··· Input data ···

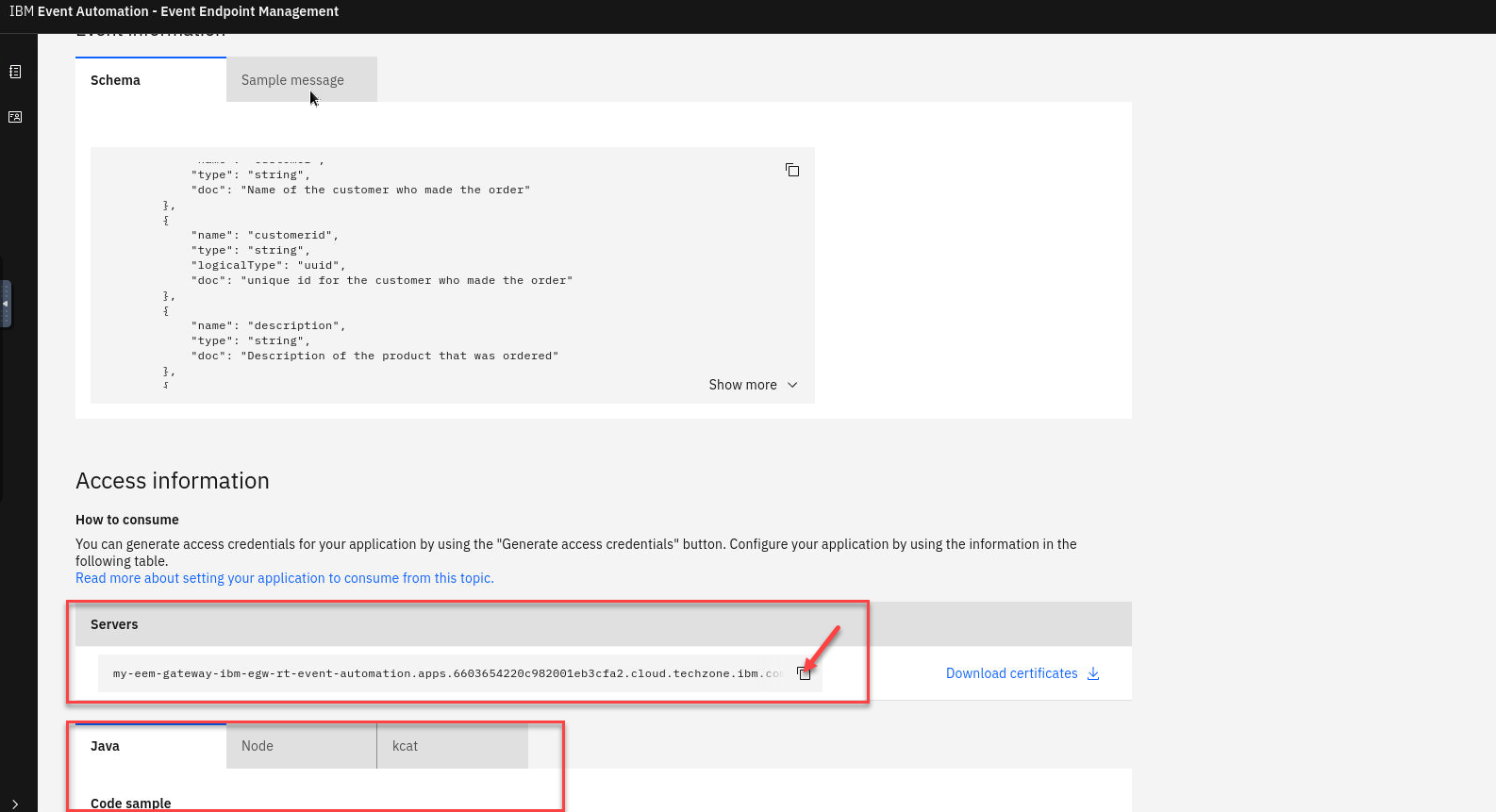Open the Subscriptions icon in left sidebar
This screenshot has width=1496, height=812.
pos(15,117)
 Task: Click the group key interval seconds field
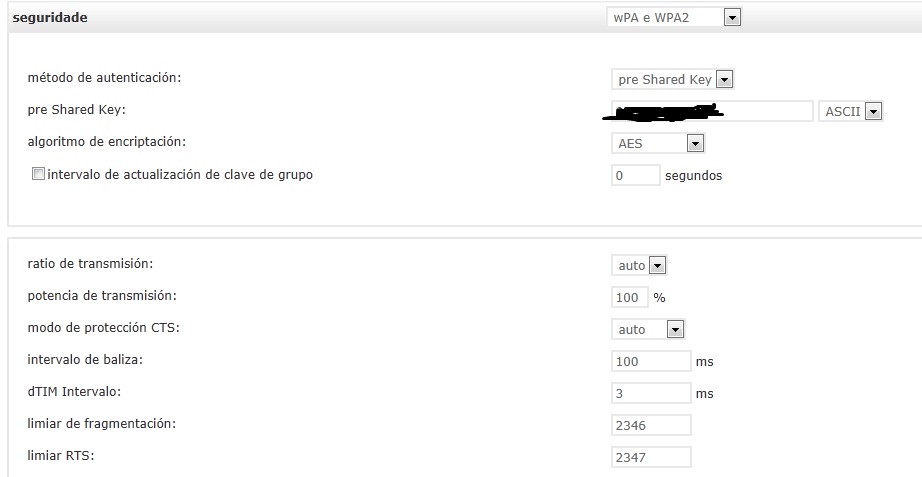click(636, 175)
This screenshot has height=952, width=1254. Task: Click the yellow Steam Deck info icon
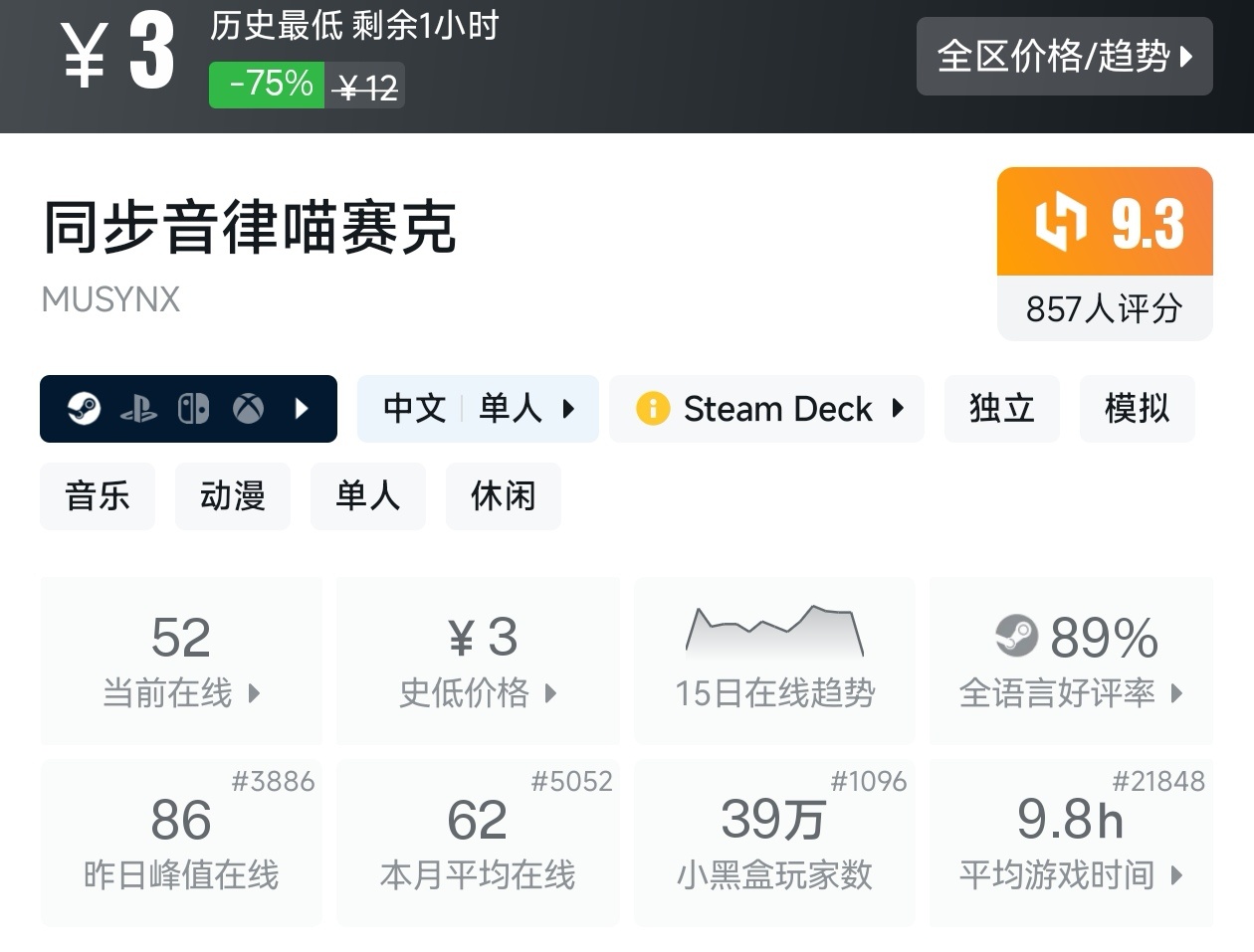point(653,409)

···

## Problem to work on:
Set down exactly, and only, the lines from the one containing "Task: Click the group" through the last line of the entries. Pictures do not belong in the copy.

## Reply:
 Task: Click the group key interval seconds field
click(636, 175)
This screenshot has height=952, width=1254. Task: Click the yellow Steam Deck info icon
point(653,409)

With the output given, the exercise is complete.